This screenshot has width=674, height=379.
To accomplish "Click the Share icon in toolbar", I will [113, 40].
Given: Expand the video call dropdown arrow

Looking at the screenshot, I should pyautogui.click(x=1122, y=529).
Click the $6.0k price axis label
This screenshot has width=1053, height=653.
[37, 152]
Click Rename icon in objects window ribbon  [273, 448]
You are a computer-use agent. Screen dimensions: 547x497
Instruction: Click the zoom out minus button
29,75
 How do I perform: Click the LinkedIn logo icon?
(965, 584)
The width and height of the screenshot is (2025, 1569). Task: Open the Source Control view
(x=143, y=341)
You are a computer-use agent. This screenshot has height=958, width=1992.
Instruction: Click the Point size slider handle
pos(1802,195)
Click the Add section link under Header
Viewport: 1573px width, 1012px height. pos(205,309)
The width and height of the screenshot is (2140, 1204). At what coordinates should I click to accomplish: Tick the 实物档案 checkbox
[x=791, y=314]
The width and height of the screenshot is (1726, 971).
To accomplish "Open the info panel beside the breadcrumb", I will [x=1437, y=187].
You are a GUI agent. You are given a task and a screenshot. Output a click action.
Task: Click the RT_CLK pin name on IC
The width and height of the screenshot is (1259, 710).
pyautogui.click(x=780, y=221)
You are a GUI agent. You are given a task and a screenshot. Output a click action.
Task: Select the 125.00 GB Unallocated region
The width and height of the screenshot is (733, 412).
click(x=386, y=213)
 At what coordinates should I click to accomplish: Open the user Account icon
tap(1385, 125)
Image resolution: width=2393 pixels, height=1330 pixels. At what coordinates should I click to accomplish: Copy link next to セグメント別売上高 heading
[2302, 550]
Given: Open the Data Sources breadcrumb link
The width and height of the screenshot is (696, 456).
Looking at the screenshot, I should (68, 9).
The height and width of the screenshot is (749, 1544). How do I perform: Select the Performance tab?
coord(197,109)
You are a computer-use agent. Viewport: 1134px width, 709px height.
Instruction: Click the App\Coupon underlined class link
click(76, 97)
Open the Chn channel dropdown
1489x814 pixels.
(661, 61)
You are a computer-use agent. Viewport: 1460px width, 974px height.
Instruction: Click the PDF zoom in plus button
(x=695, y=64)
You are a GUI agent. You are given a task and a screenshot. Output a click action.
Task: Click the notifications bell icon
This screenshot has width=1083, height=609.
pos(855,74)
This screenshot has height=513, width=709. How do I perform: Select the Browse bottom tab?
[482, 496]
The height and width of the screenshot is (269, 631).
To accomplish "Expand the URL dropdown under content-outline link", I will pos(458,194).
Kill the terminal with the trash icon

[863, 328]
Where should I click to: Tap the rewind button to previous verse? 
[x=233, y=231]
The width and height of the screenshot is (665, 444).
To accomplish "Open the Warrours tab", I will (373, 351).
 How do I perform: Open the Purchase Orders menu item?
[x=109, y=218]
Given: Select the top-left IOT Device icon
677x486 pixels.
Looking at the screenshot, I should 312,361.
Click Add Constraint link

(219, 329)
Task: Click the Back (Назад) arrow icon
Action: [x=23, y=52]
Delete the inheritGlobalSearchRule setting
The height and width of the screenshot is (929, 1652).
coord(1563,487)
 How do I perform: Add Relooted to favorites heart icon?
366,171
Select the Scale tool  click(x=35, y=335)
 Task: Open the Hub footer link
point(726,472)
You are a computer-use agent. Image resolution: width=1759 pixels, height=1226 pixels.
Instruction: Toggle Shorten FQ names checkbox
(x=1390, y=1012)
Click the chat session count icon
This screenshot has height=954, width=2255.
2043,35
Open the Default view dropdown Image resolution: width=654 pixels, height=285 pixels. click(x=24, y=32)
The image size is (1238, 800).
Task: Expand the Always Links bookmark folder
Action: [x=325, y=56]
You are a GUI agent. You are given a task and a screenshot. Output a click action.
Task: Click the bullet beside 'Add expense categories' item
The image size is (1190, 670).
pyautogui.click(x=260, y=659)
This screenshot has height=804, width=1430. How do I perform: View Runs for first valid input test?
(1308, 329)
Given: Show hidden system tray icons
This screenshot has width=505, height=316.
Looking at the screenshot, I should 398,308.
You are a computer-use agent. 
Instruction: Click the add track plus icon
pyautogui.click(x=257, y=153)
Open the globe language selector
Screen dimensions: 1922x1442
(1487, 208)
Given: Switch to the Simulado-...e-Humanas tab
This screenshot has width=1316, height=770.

(Task goal) In the data above, retype exactly and only the lines between the one holding "Instruction: Toggle Shorten FQ names checkbox" and the one holding "Task: Click the bullet", inclusive.

(Solved exercise)
Instruction: Toggle Shorten FQ names checkbox
(x=1390, y=1012)
Click the chat session count icon
This screenshot has height=954, width=2255.
2043,35
Open the Default view dropdown Image resolution: width=654 pixels, height=285 pixels. click(x=24, y=32)
The image size is (1238, 800).
Task: Expand the Always Links bookmark folder
Action: [x=325, y=56]
You are a GUI agent. You are given a task and a screenshot. Output a click action.
Task: Click the bullet beside 'Add expense categories' item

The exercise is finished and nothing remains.